Flexible workspace operators move to hotels and malls as CBD gets crowded

Over 80% of flexible workspaces are already located in CBD.

Flexible workspaces may continue to expand to retail and hotel spaces on top of decentralising to fringe areas, as vacancy in the central business district tightens, according to Colliers Research.

The expansion to retail and hotel spaces was observed as a key trend in the industry after Justco moved into a 60,000 sq ft-wide location in Marina Square mall in Q2 2018. Launched August, The Great Room was the first to open in a six-star hotel, occupying 15,000 sq ft of space on level two of the restored Raffles Hotel Singapore.

IWG’s Spaces also took up 35,000 sq ft for both four floors of One Raffles Place launched in July and two floors of TripleOne Somerset in May.

Operators may also increasingly look for alternative locations outside the city as the central business district (CBD) already contains 83% of the flexible workspace stock with 52% concentrated in the Raffles Place/New Downtown micro-market. Only 12% are located in the city fringe and 5% in suburban areas, suggesting significant room for growth.
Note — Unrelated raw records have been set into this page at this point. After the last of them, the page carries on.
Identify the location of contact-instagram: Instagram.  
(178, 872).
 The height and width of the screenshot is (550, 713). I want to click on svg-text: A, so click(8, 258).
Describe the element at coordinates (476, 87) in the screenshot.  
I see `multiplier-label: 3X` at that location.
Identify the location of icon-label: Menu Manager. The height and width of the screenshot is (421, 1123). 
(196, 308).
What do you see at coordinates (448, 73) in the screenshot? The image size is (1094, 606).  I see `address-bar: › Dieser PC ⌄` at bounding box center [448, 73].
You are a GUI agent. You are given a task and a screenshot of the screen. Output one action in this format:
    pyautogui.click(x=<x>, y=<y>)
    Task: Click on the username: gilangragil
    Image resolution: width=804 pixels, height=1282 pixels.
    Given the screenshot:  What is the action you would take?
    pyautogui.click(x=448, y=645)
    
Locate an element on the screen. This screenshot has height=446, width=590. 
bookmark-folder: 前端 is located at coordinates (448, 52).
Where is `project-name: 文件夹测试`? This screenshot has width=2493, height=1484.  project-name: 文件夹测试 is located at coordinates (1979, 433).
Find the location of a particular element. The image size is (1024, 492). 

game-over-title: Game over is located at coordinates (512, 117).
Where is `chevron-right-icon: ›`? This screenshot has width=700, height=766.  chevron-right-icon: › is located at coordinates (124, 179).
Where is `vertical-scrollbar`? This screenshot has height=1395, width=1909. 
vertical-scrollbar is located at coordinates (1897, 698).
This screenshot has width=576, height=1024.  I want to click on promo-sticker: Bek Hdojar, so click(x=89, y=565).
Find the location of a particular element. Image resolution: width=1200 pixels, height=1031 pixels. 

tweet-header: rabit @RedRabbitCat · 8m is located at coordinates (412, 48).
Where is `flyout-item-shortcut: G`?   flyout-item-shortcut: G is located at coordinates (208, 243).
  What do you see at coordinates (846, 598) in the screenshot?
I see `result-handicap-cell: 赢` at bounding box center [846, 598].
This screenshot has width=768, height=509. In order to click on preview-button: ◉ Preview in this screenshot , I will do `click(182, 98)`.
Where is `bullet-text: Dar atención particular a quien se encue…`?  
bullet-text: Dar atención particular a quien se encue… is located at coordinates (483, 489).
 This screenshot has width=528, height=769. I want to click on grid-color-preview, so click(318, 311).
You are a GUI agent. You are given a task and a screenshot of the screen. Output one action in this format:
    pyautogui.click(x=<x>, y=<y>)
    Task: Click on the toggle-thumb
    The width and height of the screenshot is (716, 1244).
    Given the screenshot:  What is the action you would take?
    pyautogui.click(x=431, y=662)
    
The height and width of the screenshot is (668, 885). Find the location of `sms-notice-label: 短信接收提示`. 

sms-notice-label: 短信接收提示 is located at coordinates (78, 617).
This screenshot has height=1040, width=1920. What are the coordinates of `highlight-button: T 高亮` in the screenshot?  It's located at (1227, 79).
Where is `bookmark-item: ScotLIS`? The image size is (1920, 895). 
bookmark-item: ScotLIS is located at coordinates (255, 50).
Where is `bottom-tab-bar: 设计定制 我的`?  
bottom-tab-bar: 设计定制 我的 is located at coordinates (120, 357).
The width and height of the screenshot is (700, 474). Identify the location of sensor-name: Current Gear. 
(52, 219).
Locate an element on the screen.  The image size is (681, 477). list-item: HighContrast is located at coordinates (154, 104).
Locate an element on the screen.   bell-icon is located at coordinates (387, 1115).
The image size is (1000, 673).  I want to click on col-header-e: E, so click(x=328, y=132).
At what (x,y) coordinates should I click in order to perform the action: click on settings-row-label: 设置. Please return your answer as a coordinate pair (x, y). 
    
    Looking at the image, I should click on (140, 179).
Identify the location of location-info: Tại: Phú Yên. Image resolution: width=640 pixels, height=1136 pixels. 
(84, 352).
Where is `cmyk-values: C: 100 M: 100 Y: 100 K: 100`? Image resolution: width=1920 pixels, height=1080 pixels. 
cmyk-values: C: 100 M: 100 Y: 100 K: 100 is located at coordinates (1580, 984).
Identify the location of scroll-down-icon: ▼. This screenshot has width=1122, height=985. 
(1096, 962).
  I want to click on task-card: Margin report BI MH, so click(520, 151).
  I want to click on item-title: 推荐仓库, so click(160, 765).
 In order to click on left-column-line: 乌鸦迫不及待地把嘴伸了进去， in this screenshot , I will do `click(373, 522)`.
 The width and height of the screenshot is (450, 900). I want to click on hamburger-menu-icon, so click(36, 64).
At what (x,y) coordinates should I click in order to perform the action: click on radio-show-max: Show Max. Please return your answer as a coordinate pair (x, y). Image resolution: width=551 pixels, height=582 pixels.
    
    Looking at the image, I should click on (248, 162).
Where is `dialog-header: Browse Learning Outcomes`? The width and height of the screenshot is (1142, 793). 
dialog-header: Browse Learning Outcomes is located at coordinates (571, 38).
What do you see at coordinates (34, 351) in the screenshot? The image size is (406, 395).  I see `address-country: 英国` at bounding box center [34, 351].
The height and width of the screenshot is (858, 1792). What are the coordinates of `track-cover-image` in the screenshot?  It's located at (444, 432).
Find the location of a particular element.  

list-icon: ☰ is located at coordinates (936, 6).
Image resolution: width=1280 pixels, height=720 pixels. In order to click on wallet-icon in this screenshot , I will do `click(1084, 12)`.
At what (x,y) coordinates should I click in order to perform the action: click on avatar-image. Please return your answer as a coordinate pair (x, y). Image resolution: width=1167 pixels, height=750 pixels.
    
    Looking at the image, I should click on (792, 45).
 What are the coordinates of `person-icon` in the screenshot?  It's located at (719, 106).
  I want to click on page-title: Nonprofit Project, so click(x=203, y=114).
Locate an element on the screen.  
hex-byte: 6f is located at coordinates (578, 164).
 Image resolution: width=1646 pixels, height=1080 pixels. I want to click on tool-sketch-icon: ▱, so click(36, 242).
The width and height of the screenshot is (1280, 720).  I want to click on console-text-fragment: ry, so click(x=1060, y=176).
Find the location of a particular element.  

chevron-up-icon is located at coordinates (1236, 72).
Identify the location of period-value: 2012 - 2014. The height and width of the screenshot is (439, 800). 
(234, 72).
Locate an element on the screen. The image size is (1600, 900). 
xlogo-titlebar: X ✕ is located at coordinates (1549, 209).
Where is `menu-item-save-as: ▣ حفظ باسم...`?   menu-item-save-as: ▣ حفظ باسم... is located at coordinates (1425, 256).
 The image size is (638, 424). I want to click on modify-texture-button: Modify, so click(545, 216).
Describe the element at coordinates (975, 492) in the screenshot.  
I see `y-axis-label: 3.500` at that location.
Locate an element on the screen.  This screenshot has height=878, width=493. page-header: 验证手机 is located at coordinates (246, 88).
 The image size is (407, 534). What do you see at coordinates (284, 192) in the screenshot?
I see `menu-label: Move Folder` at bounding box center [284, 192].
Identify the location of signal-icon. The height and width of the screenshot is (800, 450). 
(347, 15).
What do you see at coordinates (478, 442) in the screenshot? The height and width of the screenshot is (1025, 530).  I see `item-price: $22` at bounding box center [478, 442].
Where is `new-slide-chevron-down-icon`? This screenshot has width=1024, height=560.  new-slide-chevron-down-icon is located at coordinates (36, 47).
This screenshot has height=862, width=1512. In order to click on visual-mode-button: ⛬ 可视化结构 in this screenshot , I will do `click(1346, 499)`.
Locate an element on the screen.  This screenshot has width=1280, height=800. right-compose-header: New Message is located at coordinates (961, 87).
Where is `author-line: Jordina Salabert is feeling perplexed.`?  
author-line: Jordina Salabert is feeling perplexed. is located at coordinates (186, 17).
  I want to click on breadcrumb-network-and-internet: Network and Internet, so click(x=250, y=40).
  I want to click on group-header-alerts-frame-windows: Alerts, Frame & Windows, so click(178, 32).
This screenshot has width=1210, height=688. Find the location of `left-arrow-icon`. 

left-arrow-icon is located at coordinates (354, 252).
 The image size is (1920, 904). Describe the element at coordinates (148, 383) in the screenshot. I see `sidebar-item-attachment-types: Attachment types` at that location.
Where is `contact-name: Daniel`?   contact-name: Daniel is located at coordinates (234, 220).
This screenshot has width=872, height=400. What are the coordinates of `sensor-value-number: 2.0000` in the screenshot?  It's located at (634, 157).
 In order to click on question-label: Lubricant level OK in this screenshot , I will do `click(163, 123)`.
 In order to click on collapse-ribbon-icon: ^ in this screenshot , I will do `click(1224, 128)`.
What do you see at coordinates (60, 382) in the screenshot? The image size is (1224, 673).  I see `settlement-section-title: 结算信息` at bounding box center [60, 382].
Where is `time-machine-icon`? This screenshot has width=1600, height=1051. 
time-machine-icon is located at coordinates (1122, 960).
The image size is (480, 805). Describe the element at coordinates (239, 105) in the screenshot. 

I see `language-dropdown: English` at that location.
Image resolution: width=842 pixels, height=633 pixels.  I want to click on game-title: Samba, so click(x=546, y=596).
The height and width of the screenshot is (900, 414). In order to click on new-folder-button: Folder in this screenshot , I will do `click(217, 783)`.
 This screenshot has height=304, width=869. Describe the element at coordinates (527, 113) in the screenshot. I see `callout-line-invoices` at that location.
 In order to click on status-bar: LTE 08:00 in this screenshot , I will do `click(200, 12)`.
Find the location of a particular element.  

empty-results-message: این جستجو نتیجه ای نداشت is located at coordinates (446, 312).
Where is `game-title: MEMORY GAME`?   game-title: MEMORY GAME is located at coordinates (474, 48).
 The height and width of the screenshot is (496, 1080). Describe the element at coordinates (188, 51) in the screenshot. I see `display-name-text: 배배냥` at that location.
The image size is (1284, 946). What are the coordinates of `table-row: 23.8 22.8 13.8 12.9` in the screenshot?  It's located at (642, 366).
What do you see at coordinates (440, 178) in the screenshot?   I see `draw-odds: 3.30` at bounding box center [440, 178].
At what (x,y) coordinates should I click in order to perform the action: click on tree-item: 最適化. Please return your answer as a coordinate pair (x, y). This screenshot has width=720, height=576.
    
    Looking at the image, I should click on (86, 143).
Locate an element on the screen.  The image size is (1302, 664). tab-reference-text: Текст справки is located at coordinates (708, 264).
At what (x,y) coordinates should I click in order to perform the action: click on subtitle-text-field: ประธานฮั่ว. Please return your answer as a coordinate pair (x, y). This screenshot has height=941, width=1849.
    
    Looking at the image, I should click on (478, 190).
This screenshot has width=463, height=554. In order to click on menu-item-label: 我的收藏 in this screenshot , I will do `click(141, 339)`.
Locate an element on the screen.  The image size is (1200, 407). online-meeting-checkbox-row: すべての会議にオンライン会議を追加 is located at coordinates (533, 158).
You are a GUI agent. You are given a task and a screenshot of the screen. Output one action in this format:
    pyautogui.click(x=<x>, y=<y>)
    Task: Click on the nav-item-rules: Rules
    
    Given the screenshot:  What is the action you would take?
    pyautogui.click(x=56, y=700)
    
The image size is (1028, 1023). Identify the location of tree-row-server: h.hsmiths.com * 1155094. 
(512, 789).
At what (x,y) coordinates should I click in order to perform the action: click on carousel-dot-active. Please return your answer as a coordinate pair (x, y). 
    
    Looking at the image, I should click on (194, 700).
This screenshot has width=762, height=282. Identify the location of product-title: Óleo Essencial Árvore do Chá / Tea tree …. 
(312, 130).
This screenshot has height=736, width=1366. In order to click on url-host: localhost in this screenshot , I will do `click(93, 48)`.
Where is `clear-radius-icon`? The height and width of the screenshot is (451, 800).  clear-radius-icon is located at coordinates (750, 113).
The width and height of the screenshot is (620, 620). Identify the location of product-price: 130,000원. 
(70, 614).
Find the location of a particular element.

Amidst heightened competition in the flex workspace segment, industry consolidation is also expected to continue through collaboration between landlords and operators, mergers and acquisitions, or international operators entering the market. Colliers noted that there were a number of players that closed up shop, with most closures coming from small-sized, single-space operators with an average floor space of 7,500 sq ft, compared to that of currently operating centres at 17,000 sq ft and the average NLA of upcoming supply at 42,000 sq ft.

The top seven operators in Singapore command 65% of the market, with over half of the pie occupied three players with significant footprint, namely WeWork, IWG and JustGroup.

These players are riding on the rapid pace of growth in the flex workspace segment with net lettable area growing at a CAGR of 36% over the last three years. Amidst heated demand, the sector is tipped to grow by 24% by end-2019 which will slow slightly to 15% by 2020 due to higher base and tight vacancy rates.